First priority: make sure no one flipped out in a way that would hurt others. No shifting natural, no attacking neighbors, no setting fires.
Second priority: keep the suicide rate down. Anyone depressed near the witch's office needed a boost. Anyone exhibiting eerie, certain calm in the direction of Ehail's office where high-pull spells were written needed a poke. Anyone showing desperate self-directed rage close to the cafeteria's giant ovens needed a lift. (Per priority one, especially if the suspected method wasn't one that would kill the entire shren rather than just a form.)
Third priority: encourage prosocial behavior. Clusters of annoyance needed to be smoothed out before they turned into bickering that could turn into century-long grudges. Anyone whose sadnesses were obviously leaking towards others was spending too many of his or her friends' resources on pity parties and needed jolting. Any strong emotion accompanied by shouting needed to be swatted down.
Fourth priority: don't turn out too many basket cases. Which meant not interfering, when the first three goals were met. In some cases - Ilen's for instance - it was obviously the lesser evil to dose him as much as he needed.

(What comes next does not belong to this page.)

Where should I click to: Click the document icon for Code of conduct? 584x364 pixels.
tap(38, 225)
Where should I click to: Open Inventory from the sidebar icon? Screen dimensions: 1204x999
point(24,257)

Otherwise, people needed practice handling their own abandonment issues, their own ennui, their own resentment towards whoever took the last lemon square at lunch.
Hallai scanned, and evaluated, and checked her notes on the emotional progress of high-maintenance residents, and made new little symbol markings.
Where necessary, she changed what she felt.
Where safe, she left it alone.
I must be the healthiest of individuals, Hallai thought, not for the first time. Because no one projected for her. There were other green-groups. She could ask the emerald down the dorm hall or the green in recordkeeping or the malachite who worked the job nights to push her mood around with a hit of happiness or serenity or apathy. (Apathy was a good priority-three tool. The apathetic were rarely argumentative or chatty or loud.)
But she didn't ask. She was fine. And she was the expert, wasn't she, she swam in this stuff all day, every day, the malachite dealt with a handful of wakeful people tops and only ever soothed disturbing dreams for the rest of the household.
Hallai finished her evening's work, woke up the malachite night-shift empath with a few ticks of pounding on his door, and went to bed.